Corso finally found one in 1996 at an Ohio State game when he saw Brutus the Buckeye walk past the “GameDay” set. He asked Herbstreit’s then-fiancee, a former Ohio State cheerleader, to secure him the mascot head.

“I said, ‘You know, I could put it on tomorrow and I wouldn’t have to say anything, and everyone would know that I’m picking Ohio State,’ ” Corso recalled. “When they said, ‘Okay, Lee, it’s your turn,’ I reach over, I put it on, and the crowd went nuts. And the truck went crazy, the ESPN people loved it. And I said, ‘I think I got a shtick here.’ Now I’ve done it 300 times.”

Corso’s 301st headgear pick came Saturday. He put on a Duke Dog mascot head, a subtler sequel to 2015’s “GameDay” broadcast at James Madison, when he dressed as the university’s namesake.

Corso said he didn’t want to dress as the president again because JMU was upset by Richmond after he did it the first time. No such problem Saturday: JMU beat Villanova, 30-8, to give Corso another correct prediction.

“I still hear about it,” said Corso, whose record of picks after Saturday’s win is 198-103. “I’ll tell you, people remember every single pick I make against their team, they really do. There’s just so much passion in college football, I wouldn’t have it any other way.”

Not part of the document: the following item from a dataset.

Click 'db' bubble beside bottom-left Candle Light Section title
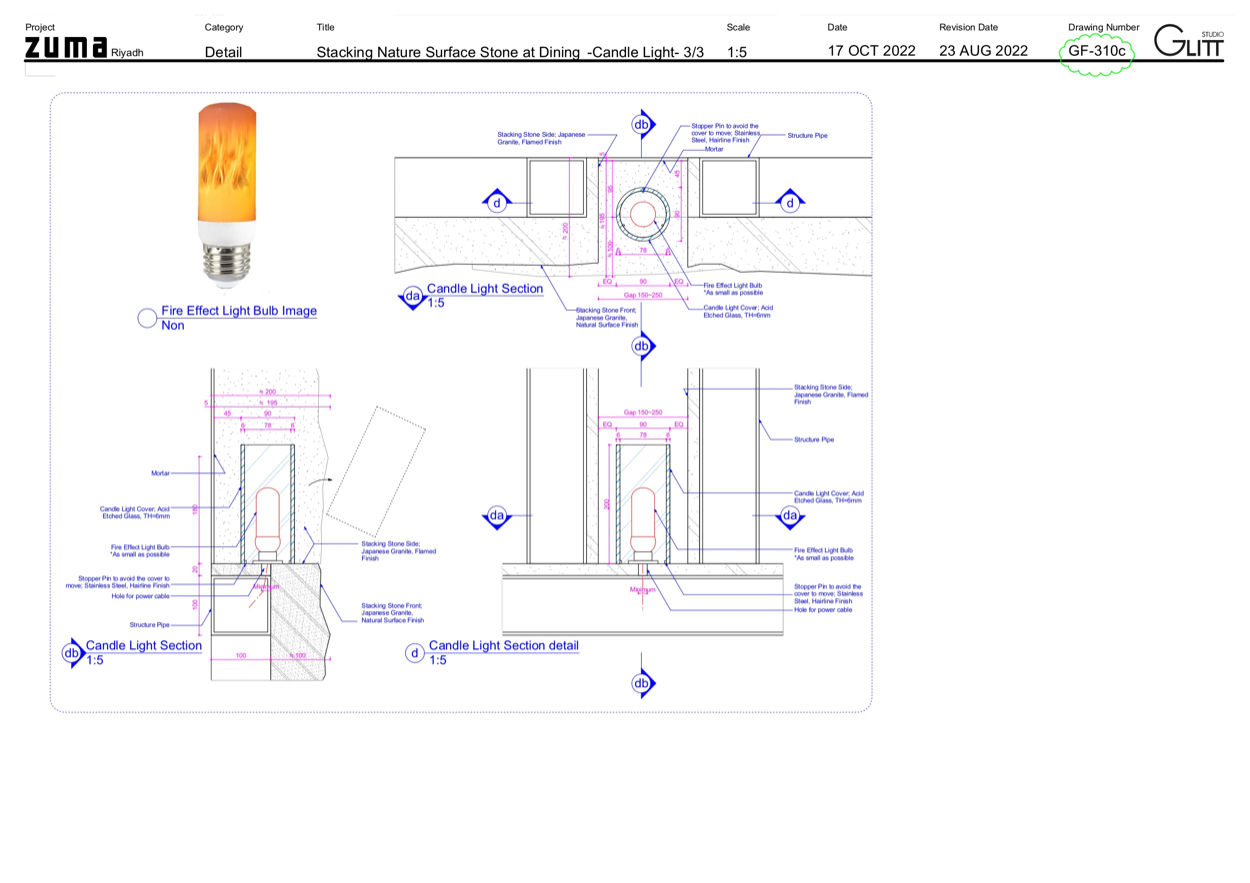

Corso feels that passion every weekend. He was stopped three times during the two-minute walk and golf-cart ride from the building behind ESPN’s set to the “GameDay” desk — twice by fans asking for pictures and another by a former running back who played for him at Louisville. Countless more people shouted his name or reached out for a high-five. Behind the set, signs that read “Lee Corso 2020” and “Lee Corso, show me your Dukes” dotted the crowd.

That level of recognition is part of what made Corso so indispensable to ESPN. He signed a new, multiyear contract with the network earlier this year.

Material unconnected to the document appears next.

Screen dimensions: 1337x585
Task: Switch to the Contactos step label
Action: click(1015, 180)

“I got no resistance from above,” Fitting said. “I called our bosses all the way up to John Skipper, the president, and said, ‘Coach Corso’s contract is up and we want to renew him for a few more years.’ Everyone was like, why wouldn’t we? He’s Coach Corso, he’s on the Mount Rushmore of ESPN. As far as I’m concerned, he’s here for a while.”

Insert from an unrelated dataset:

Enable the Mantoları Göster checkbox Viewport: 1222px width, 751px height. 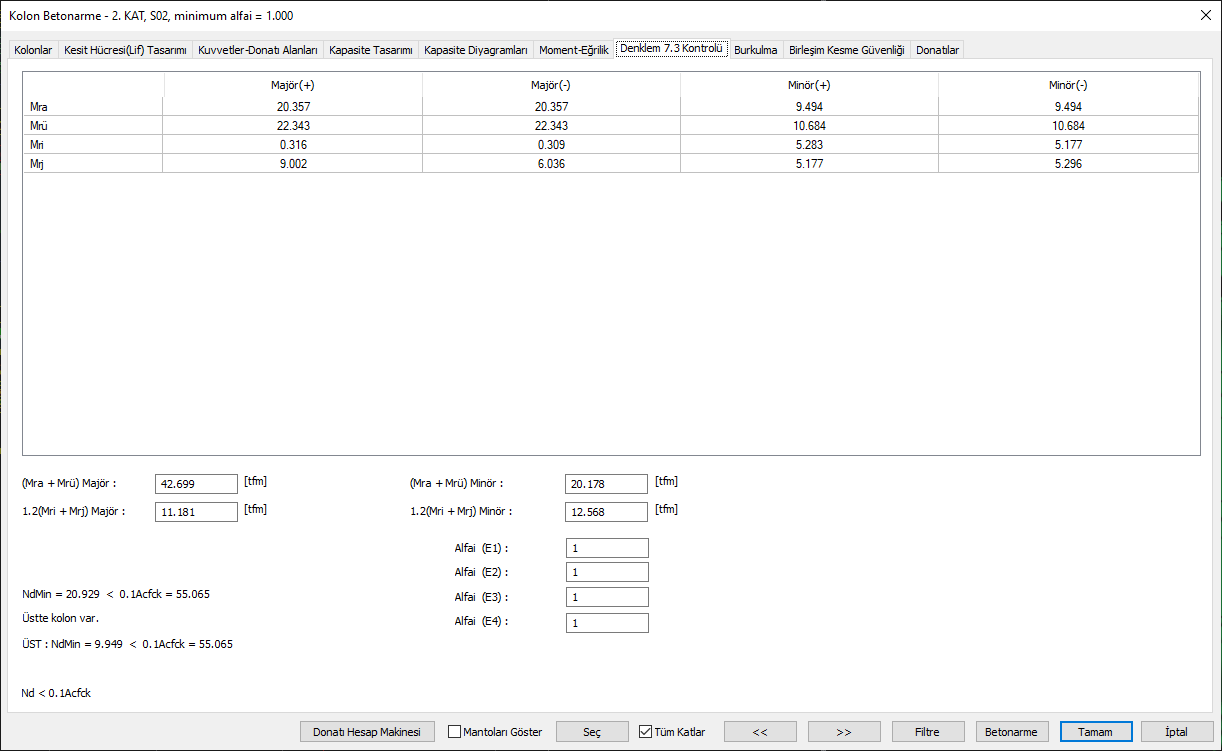point(455,731)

Corso doesn’t like to think about what he’ll do when his time at ESPN is up. He has four children and 10 grandchildren, many of whom live near him in Florida. For now — for a long time — he would like to continue entertaining.

“I tell you what, I’m going to be like that vaudeville guy, the one who gets dragged off the stage with a cane,” Corso said, placing his hands on his neck and doing a side-shuffle. “Hey guys, not so fast! They’re going to have to pull me off. It’s like stealing, why would I give it up? I won’t give it up. It’ll be up to ESPN when I leave. And when ESPN says they’re going to move in another direction, I’ll say, ‘Thank you very much. It’s been a great run.’ Because it has.”